Instructions (the way I made it this time)
Start with breaking up 200 grams of Feta cheese into about 1 to 2 cm chunks.

Then to a small frying pan add 4 teaspoons of fennel seeds and toast them on medium heat until they get fragrant and slightly change color, you will get some nice whiffs of anise. Keep moving the seeds around the pan to prevent burning them.

When toasted transfer them to a mortar and pestle and crush them, do not grind them all the way to a powder.

Get the bowl of feta pieces and season this with half of the fennel seeds and about ¼ of a teaspoon of chilli flakes and mix carefully with a spatula, cover this with some plastic wrap and set aside.

Next step is to roughly chop the garlic, I used 3½ cloves, because we love garlic but adjust this amount to your liking.

Put the garlic on a cutting board and smash them with the side of your knife and then roughly chop them and make sure your cutting board is stable and not wobbly when you smash and cut them, to prevent any injuries.

Get a medium size pot for your 700 ml of vegetable stock, I used a Mediterranean vegetable stock and it paired amazingly.

After the stock is made I put the hob on setting 1 to keep it warm.
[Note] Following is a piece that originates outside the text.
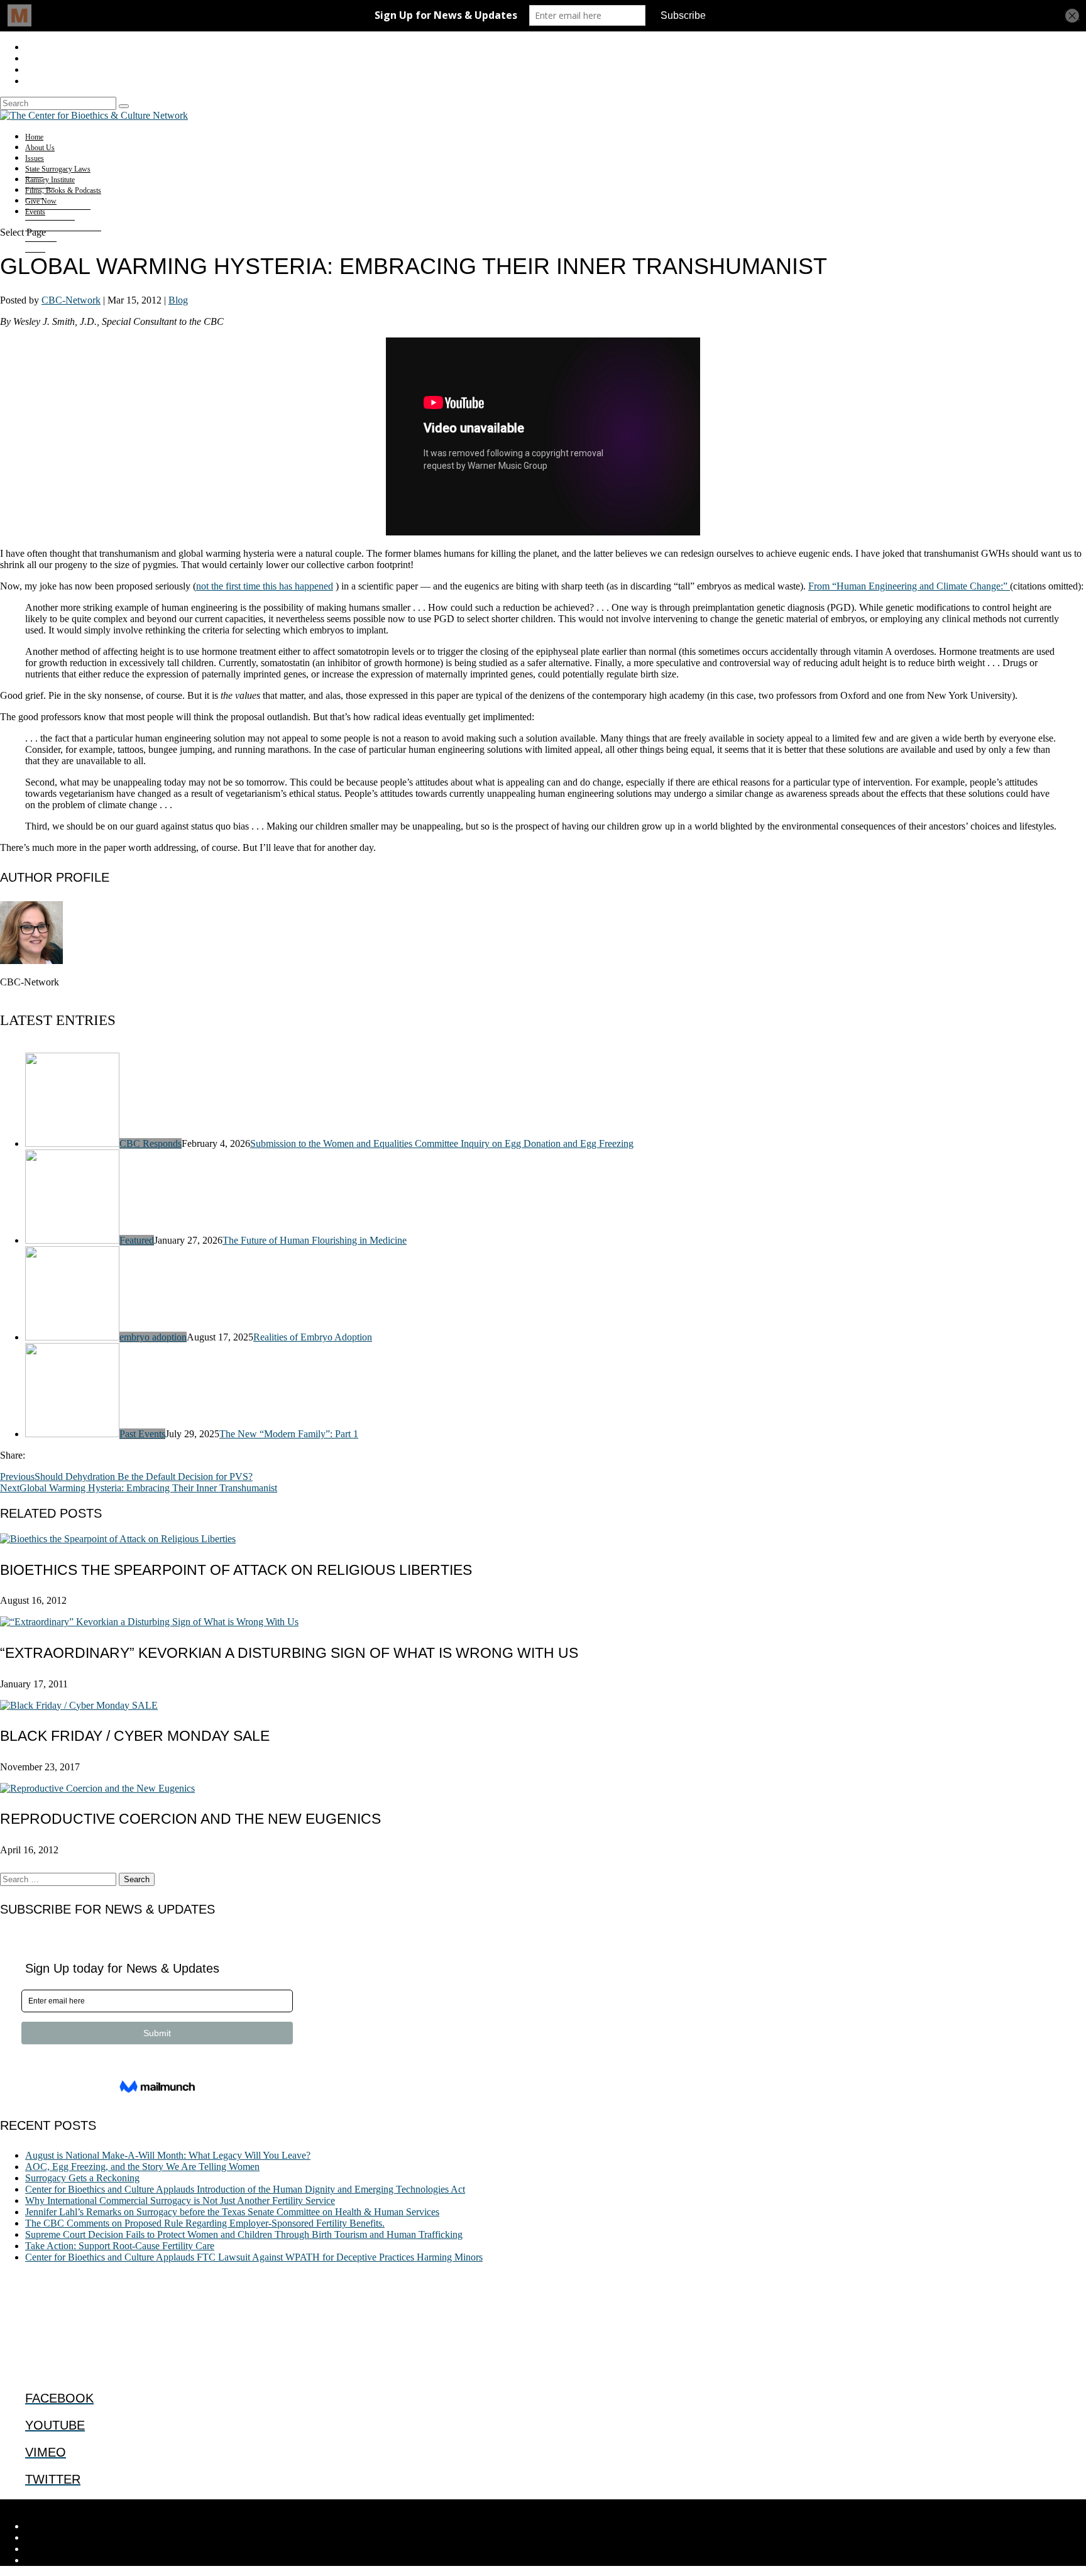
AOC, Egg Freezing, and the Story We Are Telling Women (142, 2166)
Next up is to get a large sauté pan with a lid and put it on a medium/high heat. Add 2 table spoons of olive oil, 250 grams of orzo, a pinch of salt and a generous grind of black pepper. Fresh ground is better than pre-ground, which can loose its flavour.
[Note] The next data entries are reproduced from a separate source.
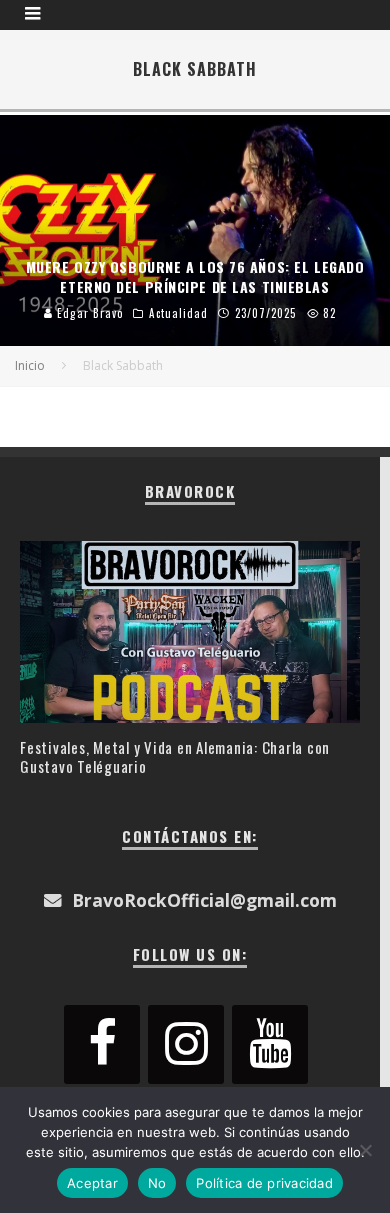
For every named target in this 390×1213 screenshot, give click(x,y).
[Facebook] (102, 1044)
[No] (365, 1150)
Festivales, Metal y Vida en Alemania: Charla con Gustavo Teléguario (175, 757)
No (157, 1183)
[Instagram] (186, 1044)
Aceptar (92, 1183)
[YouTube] (270, 1044)
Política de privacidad (264, 1183)
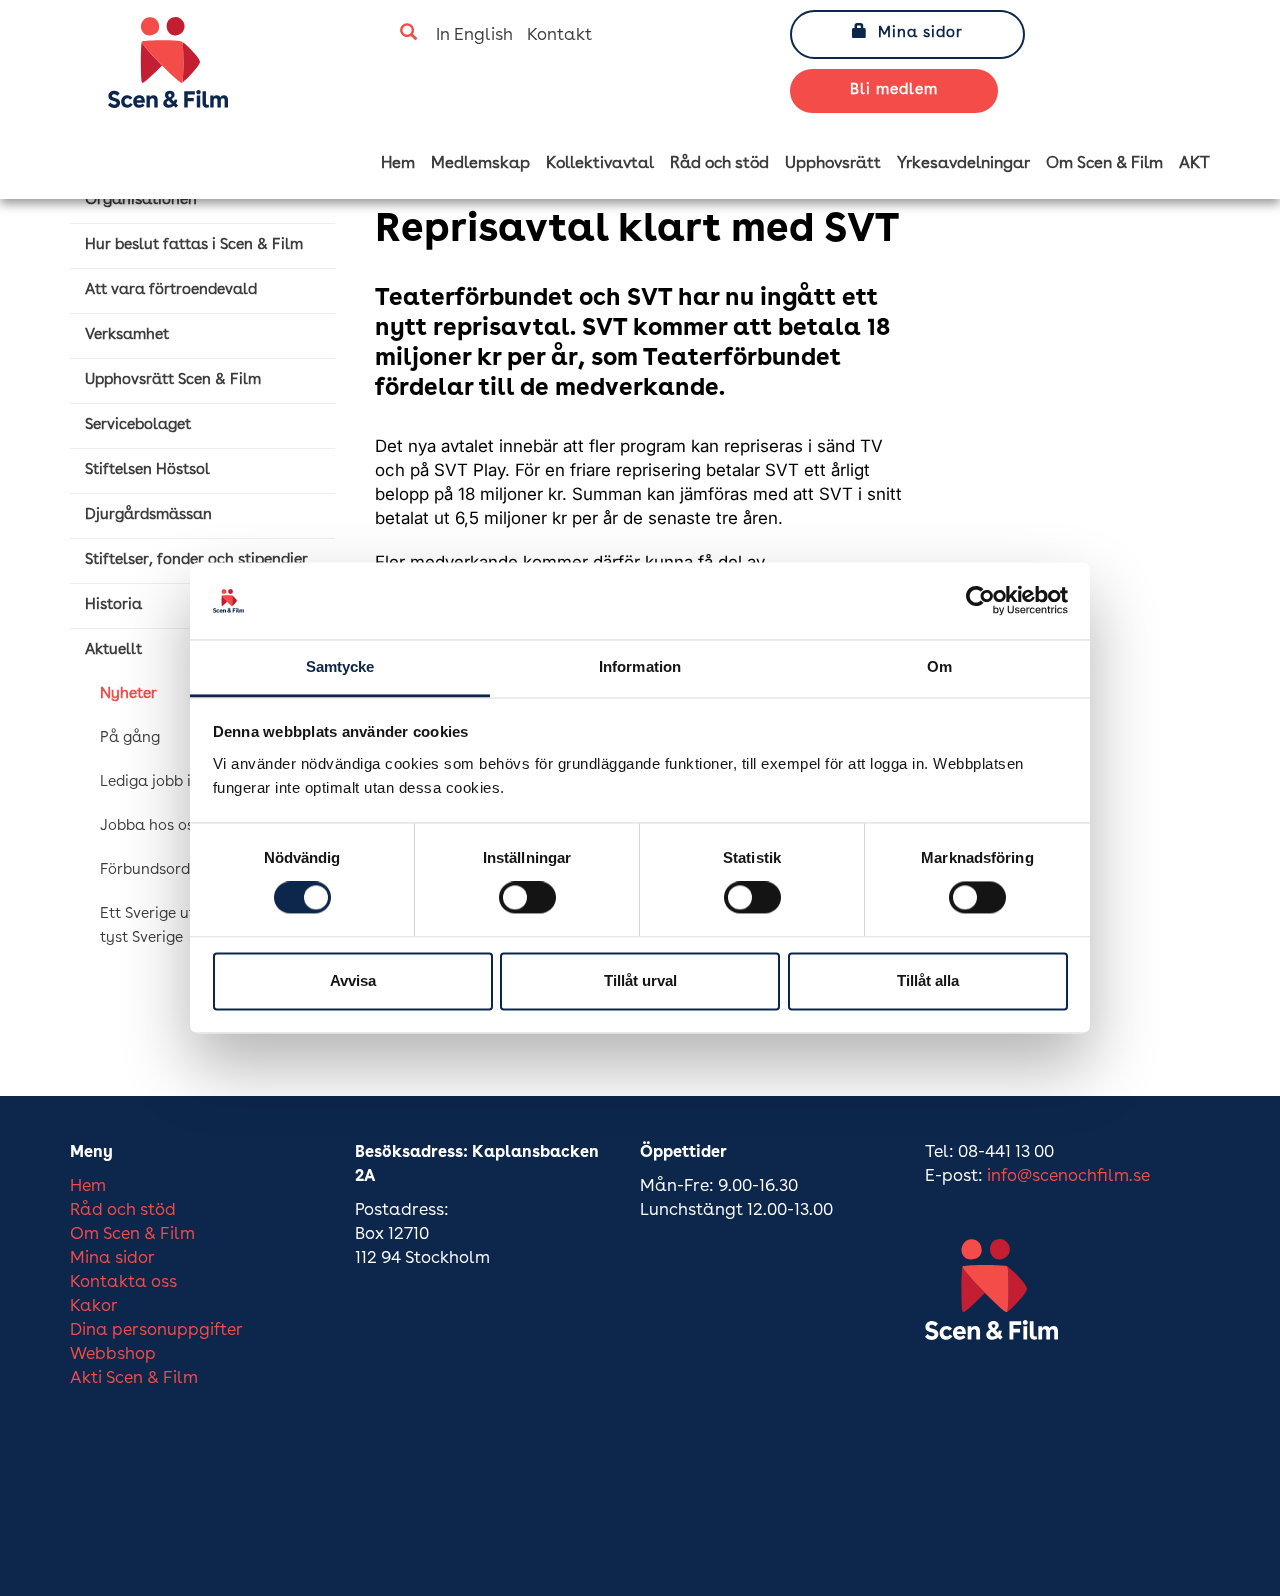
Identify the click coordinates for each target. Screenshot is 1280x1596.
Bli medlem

Fry this for about 5 to 6 minutes under constantly stirring. Until the orzo gets a nice golden brown tan. Then remove from the pan and set aside in a bowl.

Put the sauté pan back on the hob again on medium high heat. Add 2 tablespoons of olive oil, ¼ teaspoon of chilli flakes, the rest of the fennel seeds, garlic and 2 teaspoons of orange juice. Fry this untill the garlic starts to brown slightly, then add the diced tomatoes and the stock, a pinch of salt and again a generous grind of black pepper (you will not regret this).

Bring this to a boil, about 3 to 4 minutes), then stir in the fried orzo and lower the heat till a simmer. Cover with the lid and leave this simmering for about 15 minutes and stir frequently, every 4 to 5 minutes, to prevent the orzo from sticking and burning to the bottom.
In the meantime get a good handful of basil leaves, wash them and cut them very roughly.

After 15 minutes remove the lid and cook the orzo a bit longer for about 3 to 4 minutes till the orzo is nice and soft and the tomato sauce has thickened a bit as well. Stir in the prawns and cook these for about 2 to 3 minutes till the prawns are pink and cooked. Stir in the basil leaves.

Plate it immediately and sprinkle the seasoned feta on top.